Я уеду жить в «Свитер»

Анна НикольскаяЯ уеду жить в «Свитер»

Посвящается моим маме, папе и А. Б.

Глава 1Как кентавр

Я сразу поняла, кто у нас в гостях: по запаху и по сабо на огромной деревянной платформе. Такие носит только он. Они стояли в прихожей рядом с моими домашними тапочками. Удивительно, что он их вообще снял, я раньше думала, что эти сабо  неотъемлемая часть его сущности. Как копыта у кентавра.

 Кажется, Юлькин пришла!  слышится из кухни радостный мамин голос.  Юлькин, иди сюда! Смотри, кто к нам прилетел!

Будто я не знаю кто.

Вообще-то так говорят про птиц, когда они садятся на подоконник: «Смотри, кто прилетел!» Или, например, про ангелов. Но у мамы вообще такая странная манера выражаться. Да и сдается мне, что он для мамы с папой и есть что-то наподобие ангела. Ну, как минимум, небожитель.

Я иду на кухню, и запах по пути становится устрашающим. Такими духами, густыми и вязкими, как мед, обычно пахнет от старых бабушек интеллигентного вида. Ну и еще от него. Кажется, меня уже тошнит  я всегда была очень чувствительной к запахам.

 Евгений Олегович, смотрите, как она вытянулась!  волнуясь, кричит папа.

Мне становится за него неловко. Папа вечно из всего делает драму, даже из моего роста.

 Здравствуйте, Евгеолегыч,  вежливо здороваюсь я, но он не удостаивает меня ответом.

Такие заурядные вещи, как я и мой рост, ему совершенно неинтересны.

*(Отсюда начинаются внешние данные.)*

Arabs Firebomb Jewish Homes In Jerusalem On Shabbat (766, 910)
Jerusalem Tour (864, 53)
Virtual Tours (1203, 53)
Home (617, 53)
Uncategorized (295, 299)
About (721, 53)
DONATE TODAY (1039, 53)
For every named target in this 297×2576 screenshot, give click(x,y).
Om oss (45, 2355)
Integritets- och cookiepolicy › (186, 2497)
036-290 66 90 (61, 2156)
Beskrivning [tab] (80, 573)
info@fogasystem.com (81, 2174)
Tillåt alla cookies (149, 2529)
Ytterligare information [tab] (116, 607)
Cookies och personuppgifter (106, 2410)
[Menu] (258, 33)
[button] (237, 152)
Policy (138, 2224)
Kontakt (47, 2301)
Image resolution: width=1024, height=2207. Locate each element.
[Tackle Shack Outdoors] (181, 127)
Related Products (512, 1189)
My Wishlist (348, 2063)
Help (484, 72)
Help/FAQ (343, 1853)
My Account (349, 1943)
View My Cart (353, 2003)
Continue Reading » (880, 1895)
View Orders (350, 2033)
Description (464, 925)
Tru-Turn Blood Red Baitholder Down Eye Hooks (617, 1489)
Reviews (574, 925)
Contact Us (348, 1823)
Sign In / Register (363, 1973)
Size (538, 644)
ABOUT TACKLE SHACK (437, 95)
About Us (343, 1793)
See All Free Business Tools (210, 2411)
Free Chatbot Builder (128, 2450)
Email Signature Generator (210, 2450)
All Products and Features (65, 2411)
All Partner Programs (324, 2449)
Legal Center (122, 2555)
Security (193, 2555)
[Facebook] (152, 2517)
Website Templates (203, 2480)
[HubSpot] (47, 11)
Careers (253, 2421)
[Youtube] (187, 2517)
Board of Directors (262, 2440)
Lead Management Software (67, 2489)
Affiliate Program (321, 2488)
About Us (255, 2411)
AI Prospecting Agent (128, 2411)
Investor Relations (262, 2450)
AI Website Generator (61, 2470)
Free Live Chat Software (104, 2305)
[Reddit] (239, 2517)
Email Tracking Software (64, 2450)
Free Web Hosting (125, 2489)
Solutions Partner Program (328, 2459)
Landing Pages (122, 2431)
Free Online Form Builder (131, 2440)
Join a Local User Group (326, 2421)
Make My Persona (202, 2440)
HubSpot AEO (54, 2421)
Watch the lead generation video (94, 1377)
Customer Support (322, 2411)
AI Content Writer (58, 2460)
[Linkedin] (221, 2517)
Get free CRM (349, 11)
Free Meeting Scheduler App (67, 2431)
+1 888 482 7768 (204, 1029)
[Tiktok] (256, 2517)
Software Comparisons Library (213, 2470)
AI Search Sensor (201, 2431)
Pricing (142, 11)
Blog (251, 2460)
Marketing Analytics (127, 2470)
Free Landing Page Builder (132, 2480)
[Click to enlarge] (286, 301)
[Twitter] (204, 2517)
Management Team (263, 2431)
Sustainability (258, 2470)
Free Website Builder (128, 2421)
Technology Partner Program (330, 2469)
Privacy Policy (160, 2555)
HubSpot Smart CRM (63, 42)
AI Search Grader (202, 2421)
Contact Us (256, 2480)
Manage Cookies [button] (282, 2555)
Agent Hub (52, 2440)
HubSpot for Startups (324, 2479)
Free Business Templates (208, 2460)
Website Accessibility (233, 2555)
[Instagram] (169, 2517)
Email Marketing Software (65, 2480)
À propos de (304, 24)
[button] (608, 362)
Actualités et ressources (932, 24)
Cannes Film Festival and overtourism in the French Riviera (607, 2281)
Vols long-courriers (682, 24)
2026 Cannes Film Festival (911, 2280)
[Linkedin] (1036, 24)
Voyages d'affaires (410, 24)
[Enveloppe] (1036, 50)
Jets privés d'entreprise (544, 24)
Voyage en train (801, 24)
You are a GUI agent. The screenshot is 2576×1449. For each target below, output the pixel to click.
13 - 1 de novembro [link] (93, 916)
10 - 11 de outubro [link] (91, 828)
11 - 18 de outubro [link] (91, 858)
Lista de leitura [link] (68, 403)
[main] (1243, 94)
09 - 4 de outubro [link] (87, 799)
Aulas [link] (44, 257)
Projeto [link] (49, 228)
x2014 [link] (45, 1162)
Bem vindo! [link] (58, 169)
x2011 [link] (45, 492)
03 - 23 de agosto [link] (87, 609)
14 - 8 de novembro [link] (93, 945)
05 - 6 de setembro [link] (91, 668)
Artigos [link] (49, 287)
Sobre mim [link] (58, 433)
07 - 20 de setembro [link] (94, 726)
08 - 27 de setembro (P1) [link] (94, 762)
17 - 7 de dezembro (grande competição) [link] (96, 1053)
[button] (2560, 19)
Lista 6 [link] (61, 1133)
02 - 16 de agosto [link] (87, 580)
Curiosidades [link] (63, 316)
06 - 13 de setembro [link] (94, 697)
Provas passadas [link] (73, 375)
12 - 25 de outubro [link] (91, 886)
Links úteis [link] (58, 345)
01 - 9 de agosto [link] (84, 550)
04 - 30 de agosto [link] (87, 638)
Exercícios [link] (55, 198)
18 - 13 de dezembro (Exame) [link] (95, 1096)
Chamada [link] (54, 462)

 Ваши котлеты, Людочка, это симфония ля-бемоль Рахманинова!  не говорит, а поет Евгений Олегович, грациозно взмахивая длинной, как у павиана, рукой. Другой он не менее грациозно отправляет в рот большой кусок котлеты на вилочке.  Особенно в композиции с этим вот острым соусом! Белиссимо!

 Да?!  как ребенок, радуется мама.  Это потому, что я в фарш кабачки и сахар добавляю! Юль, ты что замерла? Бери стул, садись за стол!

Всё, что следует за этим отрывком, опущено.